Asia shows leadership on DRR

Source(s): United Nations Office for Disaster Risk Reduction - Regional Office for Asia and Pacific
UNISDR head, Mami Mizutori, Deputy Prime Minister, Enkhtuvshin Ulziisaikhan, and Prime Minister, Khurelsukh Ukhnaa, on stage today with singing schoolchildren at the opening of the Asian Ministerial Conference on Disaser Risk Reduction (Photo: Tejas Patnaik, UNISDR)
UNISDR head, Mami Mizutori, Deputy Prime Minister, Enkhtuvshin Ulziisaikhan, and Prime Minister, Khurelsukh Ukhnaa, on stage today with singing schoolchildren at the opening of the Asian Ministerial Conference on Disaser Risk Reduction (Photo: Tejas Patnaik, UNISDR)

ULAANBAATAR, 3 July, 2018 - A ten year-old school girl almost stole the show. In plain, simple language Maralgoo recited how it makes her sad when she sees people dying or losing their homes in disasters on TV but feels happy when she sees rescuers at work.

Maralgwo counts herself lucky that she attends a school in the Mongolian capital, Ulaanbaatar, where she takes part in earthquake drills and learns first aid.

She closed her recitation to a rapt audience at the opening ceremony for the three-day Asian Ministerial Conference on Disaster Risk Reduction (AMCDRR) with a quiet plea, “open your hearts and your minds to make a better world for all of us.”

She was a hard act to follow but Prime Minister Khurelsukh Ukhnaa was up to the task as someone who has attended the last two World Conferences on Disaster Risk Reduction and was himself declared a DRR Champion at the last Regional Platform for Disaster Risk Reduction in Cancun, Mexico, in 2017.

Prime Minister Khurelsukh said this AMCDRR would be a dynamic event hosted by a unique, landlocked country with extreme temperature swings and a large nomadic population, vulnerable to range of disasters including the deadly winter dzuds, earthquakes, forest fires and drought.

“The pursuit of the Sendai Framework for Disaster Risk Reduction is a clear necessity for this region,” he said in reference to the global plan adopted three years ago to reduce disaster losses.

Mongolia is deeply concerned at the increase in frequency and scope of disasters. He expressed concern also for Asia as a whole which includes  the vast majority of the world’s disaster affected people.

Outlining preconditions for sustainable development he identified the importance of information and knowledge sharing,  including DRR in education up to third level, resilient agriculture, business continuity and the creation of financial mechanisms to invest in disaster resilience.

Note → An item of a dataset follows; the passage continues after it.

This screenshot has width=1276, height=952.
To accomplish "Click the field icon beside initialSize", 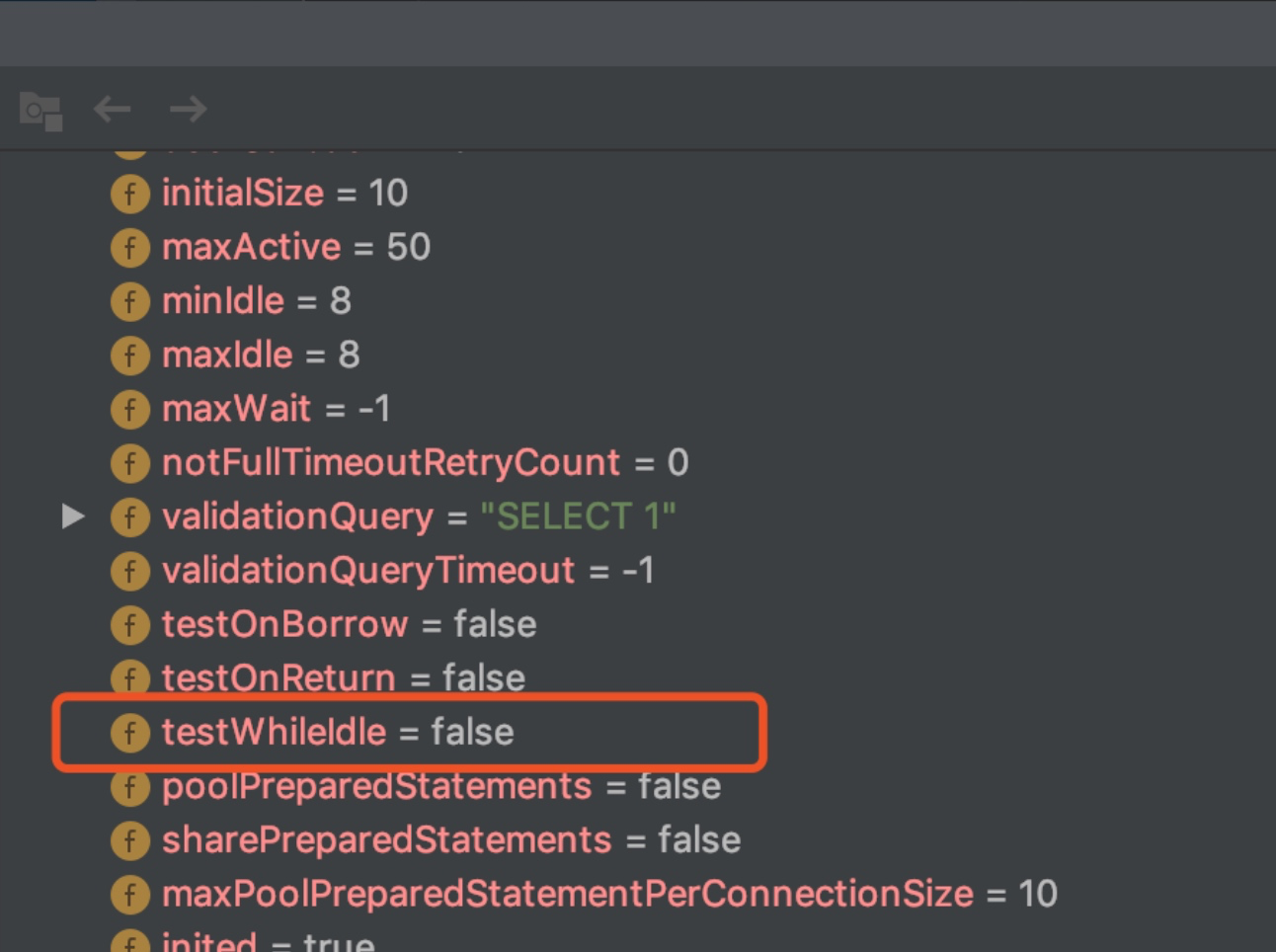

The Prime Minister noted that Mongolia is organizing two special sessions in the coming days on resilient urban infrastructure and public-private partnerships.

He was preceded by the Deputy Prime Minister, Enkhtuvshin Ulziisaikhan, who welcomed the 2,500 participants from over 50 countries and 1,584 international organisations and NGOs who would be engaged in a host of special sessions and side events in a very inclusive Conference where all stakeholders are taking part.

“At this conference we will take stock of the progress achieved in implementing the Sendai Framework at the regional and national levels, as well as discuss and adopt the Action Plan for the Asia Region in 2018-2020 and the Ulaanbaatar Declaration on disaster risk reduction.”

In her keynote speech, the UN Special Representative for Disaster Risk Reduction, Mami Mitzutori, focused on inclusion and the importance of increasing the number of countries in the region with national and local strategies for disaster risk reduction by 2020, a key target of the Sendai Framework.

“Strong political leadership has meant that most countries have embraced the spirit of the Sendai Framework and are acting to put that spirit to work in meaningful ways that will translate into fewer lives torn apart by disaster losses and a deeper understanding of the actions which ordinary citizens can take to ensure their safety,” she said.

Ms. Mitzutori highlighted Inclusion as a major theme of the Sendai Framework. “Good governance equals good engagement with the public and all stakeholders because no government on its own can achieve the transformational change sought by those UN member states who drafted and adopted the Sendai Framework three years ago.

“We need to hear the voices of those who suffer disproportionately in disaster events. People living with disabilities, older persons, women, children and indigenous groups need to be consulted and engaged as agents of change in their own communities.”

She was pleased to note that stakeholder groups who represent their interests and can speak on their behalf are organising many of the sessions at this Conference which will set a new benchmark for inclusion at such regional events.

In a video message to the Conference, the UN Secretary-General, António Guterres, said: “Climate change, rapid and unplanned urbanization, and entrenched poverty are amplifying the impact of extreme weather events and earthquakes. The Sendai Framework for Disaster Risk Reduction sets targets for disaster prevention and reducing losses.

“I commend the Asia-Pacific region for fully embracing the Sendai Framework, and for your leadership on risk reduction. We must tackle disaster risks and leave a more resilient planet to future generations.”